Die Gemeinschaft mit Jesus aber ist von allem Anfang an Gemeinschaft mit denen, die in derselben Sendung und Nachfolge stehen. Das Mit, das Jesus und den Vater im Geist aneinander bindet, bindet uns unteilbar an ihn und aneinander im selben Heiligen Geist. Daher also: Wichtiger als actio ist communio, Zusammenarbeit als Arbeit; wichtiger Handeln in Einheit als noch so perfektes Handeln in Isolation.

Das „Ja – aber“ legt sich hier besonders drängend nahe. Ist es nicht schlechter Stil, sich heute hinter der gemeinsamen Verantwortung zu ducken, um die eigene nicht mehr wahrnehmen zu können? Sind Gremien und Konferenzen nicht der allzu dünne Schleier, der Entscheidungsschwäche und Konzeptionslosigkeit kaum verhüllt? Braucht es nicht die mutigen Schritte der je Einzelnen, wenn überhaupt etwas geschehen und in Bewegung kommen soll?

Wenn wir es tief genug verstehen, dann ist solcher Appell an den unvertretbar Einzelnen kein Gegensatz zur genannten Priorität, aber auch nicht ihre Abschwächung in einen dünnen Kompromiß.

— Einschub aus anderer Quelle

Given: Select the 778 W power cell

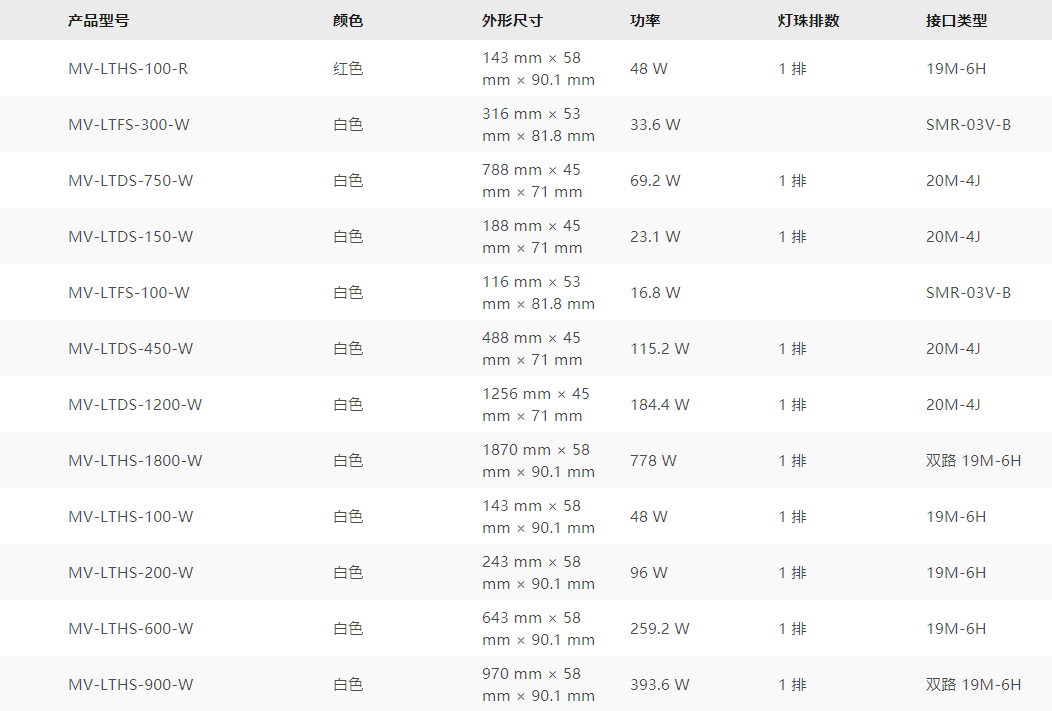Looking at the screenshot, I should 653,461.
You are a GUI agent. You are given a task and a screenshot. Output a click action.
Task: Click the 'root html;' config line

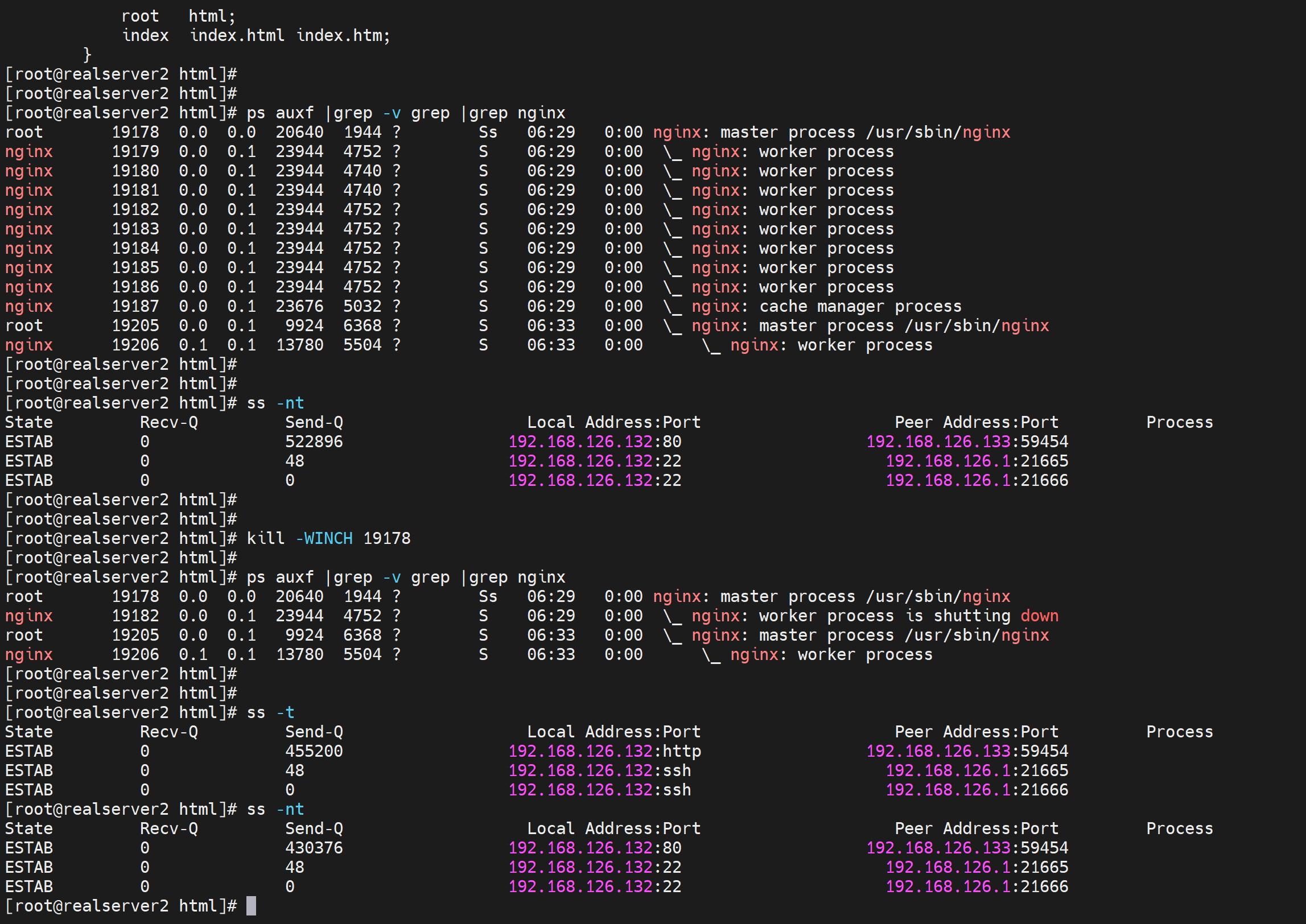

Die Sache ist freilich nicht einfach. Aber lassen wir uns einmal ein auf die Weise, wie Jesus seine Einheit mit dem Willen des Vaters gelebt hat, lassen wir uns ein auf sein Ringen mit den Jüngern und sein Führen der Jünger zur Einheit. Lassen wir uns ein auf die Leidenschaft eines so eigengeprägten und mutigen Mannes wie Paulus für die Einheit des Geistes in den Gemeinden. Dann werden wir entdecken, daß unser Ringen um eine ganze Einheit – auch und gerade dort, wo dies schmerzliche Geduld, Rückschläge, ja Wunden mit einschließt –, uns in die Mitte des Evangeliums, in die [12] Mitte priesterlicher Existenz und Sendung führt.

Wo wir das Miteinander höher stellen als die eigen-willige Perfektion, dort bezeugen wir, was wir bekennen: Ich glaube an die eine Kirche.